PHOENIX — Former President Donald J. Trump returns on Saturday to Arizona, a cradle of his political movement, to headline a rally in the desert that will be a striking testament to how he has elevated fringe beliefs and the politicians who spread them — even as other Republicans openly worry that voters will ultimately punish their party for it.

Mr. Trump’s favored candidate for governor, Kari Lake, is a first-time office seeker who has threatened to jail the state’s top elections official. His chosen candidate to replace that elections official, a Democrat, is a state legislator named Mark Finchem, who was with a group of demonstrators outside the Capitol on Jan. 6 as rioters tried to stop the certification of the 2020 election. And one of his most unflinching defenders in Congress is Representative Paul Gosar, who was censured by his colleagues for posting an animated video online that depicted him killing a Democratic congresswoman and assaulting President Biden.

Mr. Trump has invited all three to join him onstage on Saturday for an evening that promises to be full of political revelry and retribution, marking the former president’s unofficial debut in a midterm election year in which he will try to exert a heavy hand.

But as popular as the former president remains with the core of the G.O.P.’s base, his involvement in races from Arizona to Pennsylvania — and his inability to let go of his loss to Mr. Biden — has veteran Republicans in Washington and beyond concerned. They worry that Mr. Trump is imperiling their chances in what should be a highly advantageous political climate, with Democrats deeply divided over their policy agenda and Americans taking a generally pessimistic view of Mr. Biden’s leadership a year into his presidency.

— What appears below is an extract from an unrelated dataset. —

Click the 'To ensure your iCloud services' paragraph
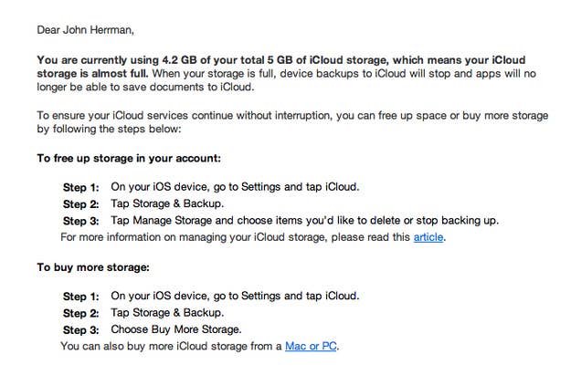The image size is (571, 375). (292, 122)
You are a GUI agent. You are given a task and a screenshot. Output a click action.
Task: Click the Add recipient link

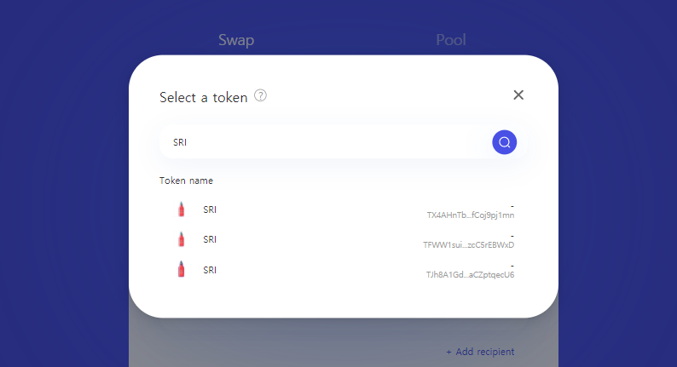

Senator Mitch McConnell, the Republican leader, and other senior party officials have expressed their misgivings in recent days about Mr. Trump’s fixation on the last election, saying that it threatens to alienate the voters they need to win over in the next election in November.

Those worries are particularly acute in Arizona, where the far-right, Trump-endorsed slate of candidates could prove too extreme in a state that moved Democratic in the last election as voters came out in large numbers to oppose Mr. Trump. The myth of widespread voter fraud is animating Arizona campaigns in several races, alarming Republicans who argue that indulging the former president’s misrepresentations and falsehoods about 2020 is jeopardizing the party’s long-term competitiveness.

“I’ve never seen so many Republicans running in a primary for governor, attorney general, Senate,” said Chuck Coughlin, a Republican consultant who has worked on statewide races in Arizona for two decades. “Usually you get two, maybe three. But not five.”

For Republicans who are concerned about Mr. Trump’s influence on candidates they believe are unelectable, the basic math of such crowded primaries is difficult to…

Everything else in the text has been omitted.